直後にカザフスタンのアルマトゥイで行われたITF大会(J100=クレー)を2大会連続優勝。その後、8月の全日本ジュニア、そして今回のジャパン オープン ジュニアと4大会連続で優勝。
- 6月 J100アルマトゥイ1=5連勝
- 6月 J100アルマトゥイ2=5連勝
- 8月 全日本ジュニア=6連勝
- 9月 ジャパンオープンジュニア=5連勝
全日本ジュニアはITF大会ではないが、
それも含めれば、なんと驚異の21連勝だ。
5試合失セットゼロ
特に今大会は過去の優勝の中でも最もグレードの高いJ200。
準々決勝はITF48位で第1シードのサヴァ・リブキン(16歳)を6-1,6-2。
準決勝はITF105位で第5シードのリハード・ネイマニス(17歳=ラトビア)を6-1,6-1。
5試合10セットを戦い、失セットゼロ。
しかも2回戦の第1セットで4ゲームを失った以外は、すべて2ゲーム以下しか与えず。
まさに「完全優勝」と言っていい、素晴らしい内容で頂点まで駆け上がった。
川西の優勝までの勝ち上がり | |||
回戦 | 対戦相手 | スコア | |
1回戦 | ⚪️ | キム・テウ | 6-2,6-0 |
2回戦 | ⚪️ | L・ミートゥシュ | 6-4,6-2 |
準々決勝 | ⚪️ | S・リブキン[1] | 6-1,6-2 |
準決勝 | ⚪️ | R・ネイマニス[5] | 6-1,6-1 |
決勝 | ⚪️ | 逸崎獅王[3] | 6-1,6-2 |
さあ世界スーパージュニアへ
休むまもなく、次戦は、すでにこの日から予選が始まっているJ500世界スーパージュニア(大阪・靭)に向かう。

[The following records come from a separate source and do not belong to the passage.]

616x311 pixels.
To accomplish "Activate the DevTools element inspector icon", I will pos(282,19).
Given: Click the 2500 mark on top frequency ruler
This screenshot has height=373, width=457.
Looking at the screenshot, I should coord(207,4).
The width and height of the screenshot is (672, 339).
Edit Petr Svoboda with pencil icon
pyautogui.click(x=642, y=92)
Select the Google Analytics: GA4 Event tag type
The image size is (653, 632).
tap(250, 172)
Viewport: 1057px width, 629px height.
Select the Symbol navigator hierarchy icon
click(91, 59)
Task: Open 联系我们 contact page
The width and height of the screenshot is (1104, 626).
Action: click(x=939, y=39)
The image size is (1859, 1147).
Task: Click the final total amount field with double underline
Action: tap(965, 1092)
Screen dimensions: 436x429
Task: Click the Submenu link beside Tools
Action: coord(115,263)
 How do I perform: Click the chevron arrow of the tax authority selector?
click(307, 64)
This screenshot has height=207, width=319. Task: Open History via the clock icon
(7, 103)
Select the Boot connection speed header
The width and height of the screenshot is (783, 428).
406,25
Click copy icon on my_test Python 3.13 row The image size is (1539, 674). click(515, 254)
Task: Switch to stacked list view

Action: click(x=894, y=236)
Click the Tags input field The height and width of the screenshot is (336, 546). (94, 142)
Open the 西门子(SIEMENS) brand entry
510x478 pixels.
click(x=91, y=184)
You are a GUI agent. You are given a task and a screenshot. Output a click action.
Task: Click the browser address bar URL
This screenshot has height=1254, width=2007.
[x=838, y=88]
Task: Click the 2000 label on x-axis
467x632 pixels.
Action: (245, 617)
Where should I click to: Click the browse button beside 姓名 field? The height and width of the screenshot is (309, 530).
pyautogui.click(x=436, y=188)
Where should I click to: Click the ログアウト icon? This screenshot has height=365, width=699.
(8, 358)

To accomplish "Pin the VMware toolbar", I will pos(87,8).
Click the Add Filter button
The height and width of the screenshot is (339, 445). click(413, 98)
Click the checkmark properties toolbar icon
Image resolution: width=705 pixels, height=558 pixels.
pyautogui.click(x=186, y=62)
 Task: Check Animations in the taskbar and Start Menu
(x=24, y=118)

2023年全日本ジュニアU16覇者で、川西と同じく全仏オープンジュニアに出場し4強にまで勝ち上がった田畑遼(17歳)が第1シード。
この日、決勝を争った逸崎も出場する。
勢いに乗った川西飛生は、どこまで「飛躍」できるのか。この進撃を止める者は現れるのか。
木下ジャパンオープン開催の裏で、もう1つの見逃せない戦いが始まる。